PROBLEM TO WORK ON
Repeat the data below exactly, dropping any pictures it holds.

ENTRIES PROVIDED
____
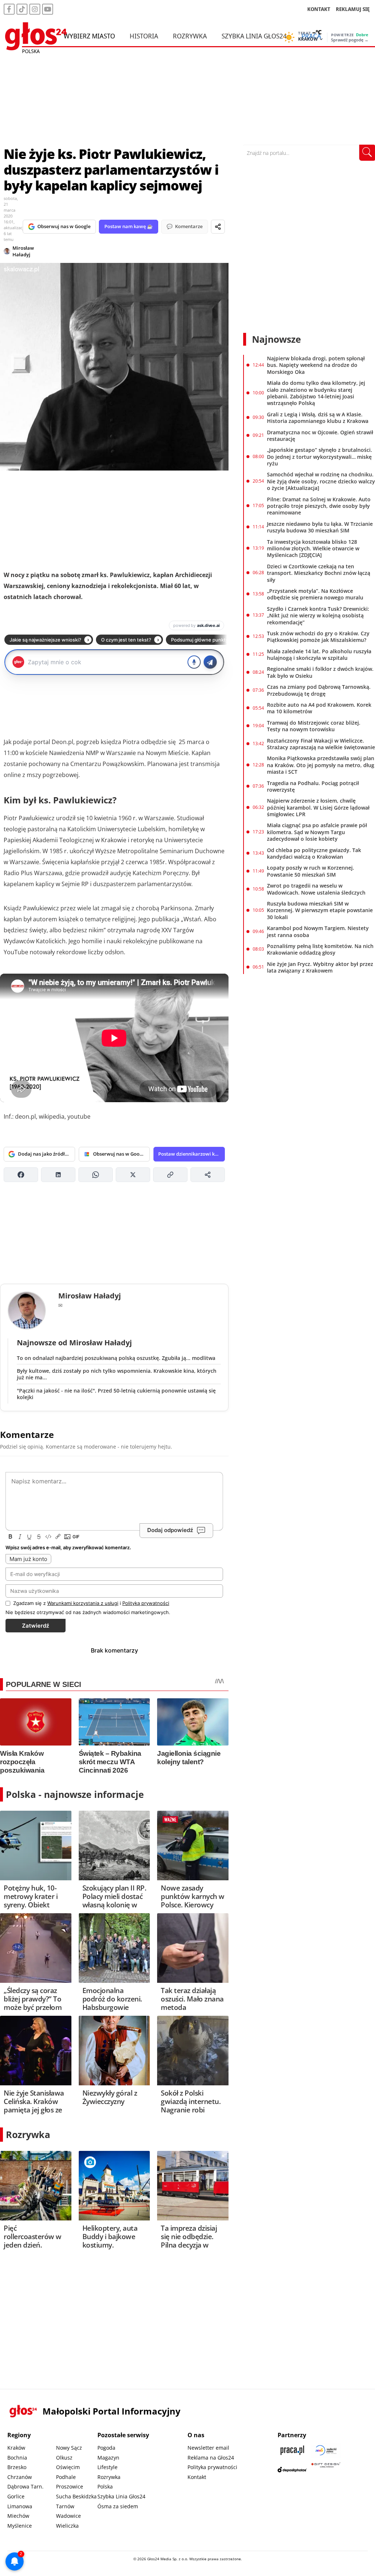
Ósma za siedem (117, 2506)
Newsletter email (208, 2447)
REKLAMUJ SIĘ (353, 8)
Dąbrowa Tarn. (25, 2486)
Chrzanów (19, 2476)
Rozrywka (190, 35)
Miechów (18, 2515)
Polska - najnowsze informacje (75, 1794)
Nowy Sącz (69, 2447)
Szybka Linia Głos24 (254, 35)
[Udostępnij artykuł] (218, 227)
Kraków (16, 2447)
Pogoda (106, 2447)
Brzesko (16, 2467)
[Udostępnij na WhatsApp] (95, 1174)
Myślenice (19, 2525)
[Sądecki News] (326, 2450)
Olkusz (64, 2457)
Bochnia (17, 2457)
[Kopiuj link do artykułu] (170, 1174)
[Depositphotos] (292, 2469)
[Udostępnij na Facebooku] (21, 1174)
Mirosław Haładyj (23, 251)
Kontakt (197, 2476)
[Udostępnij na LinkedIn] (58, 1174)
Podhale (66, 2476)
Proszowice (69, 2486)
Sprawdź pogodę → (349, 40)
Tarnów (65, 2506)
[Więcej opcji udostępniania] (207, 1174)
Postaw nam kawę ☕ (128, 226)
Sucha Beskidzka (76, 2496)
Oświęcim (68, 2467)
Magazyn (108, 2457)
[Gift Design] (326, 2469)
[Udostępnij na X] (133, 1174)
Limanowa (19, 2506)
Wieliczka (67, 2525)
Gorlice (16, 2496)
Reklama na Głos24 (211, 2457)
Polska (105, 2486)
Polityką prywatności (145, 1603)
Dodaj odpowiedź (170, 1530)
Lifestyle (107, 2467)
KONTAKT (318, 8)
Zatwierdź (35, 1625)
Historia (144, 35)
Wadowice (68, 2515)
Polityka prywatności (212, 2467)
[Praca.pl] (292, 2450)
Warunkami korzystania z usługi (82, 1603)
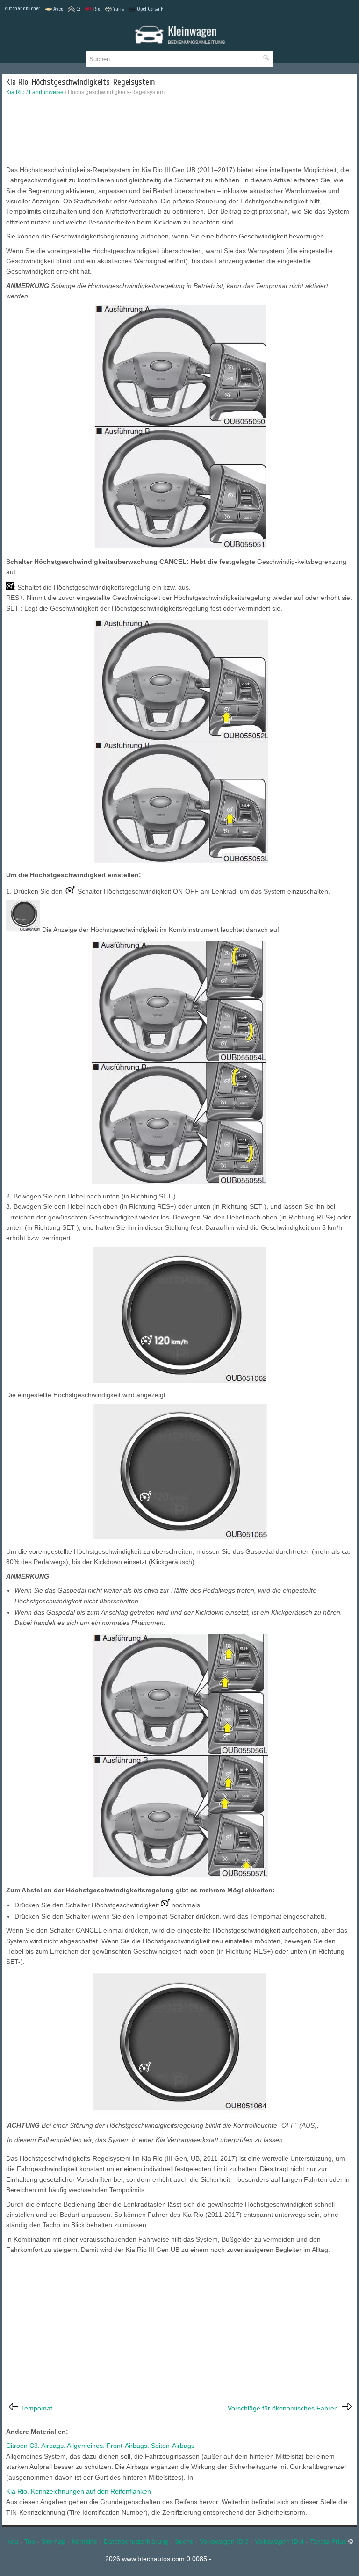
____
WRITTEN ANSWER
Ósma za siedem (117, 2506)
Newsletter email (208, 2447)
REKLAMUJ SIĘ (353, 8)
Dąbrowa Tarn. (25, 2486)
Chrzanów (19, 2476)
Rozrywka (190, 35)
Miechów (18, 2515)
Polska - najnowsze informacje (75, 1794)
Nowy Sącz (69, 2447)
Szybka Linia Głos24 (254, 35)
[Udostępnij artykuł] (218, 227)
Kraków (16, 2447)
Pogoda (106, 2447)
Brzesko (16, 2467)
[Udostępnij na WhatsApp] (95, 1174)
Myślenice (19, 2525)
[Sądecki News] (326, 2450)
Olkusz (64, 2457)
Bochnia (17, 2457)
[Kopiuj link do artykułu] (170, 1174)
[Depositphotos] (292, 2469)
[Udostępnij na Facebooku] (21, 1174)
Mirosław Haładyj (23, 251)
Kontakt (197, 2476)
[Udostępnij na LinkedIn] (58, 1174)
Podhale (66, 2476)
Proszowice (69, 2486)
Sprawdź pogodę → (349, 40)
Tarnów (65, 2506)
[Więcej opcji udostępniania] (207, 1174)
Postaw nam kawę ☕ (128, 226)
Sucha Beskidzka (76, 2496)
Oświęcim (68, 2467)
Magazyn (108, 2457)
[Gift Design] (326, 2469)
[Udostępnij na X] (133, 1174)
Limanowa (19, 2506)
Wieliczka (67, 2525)
Gorlice (16, 2496)
Reklama na Głos24 (211, 2457)
Polska (105, 2486)
Polityką prywatności (145, 1603)
Dodaj odpowiedź (170, 1530)
Lifestyle (107, 2467)
KONTAKT (318, 8)
Zatwierdź (35, 1625)
Historia (144, 35)
Wadowice (68, 2515)
Polityka prywatności (212, 2467)
[Praca.pl] (292, 2450)
Warunkami korzystania z usługi (82, 1603)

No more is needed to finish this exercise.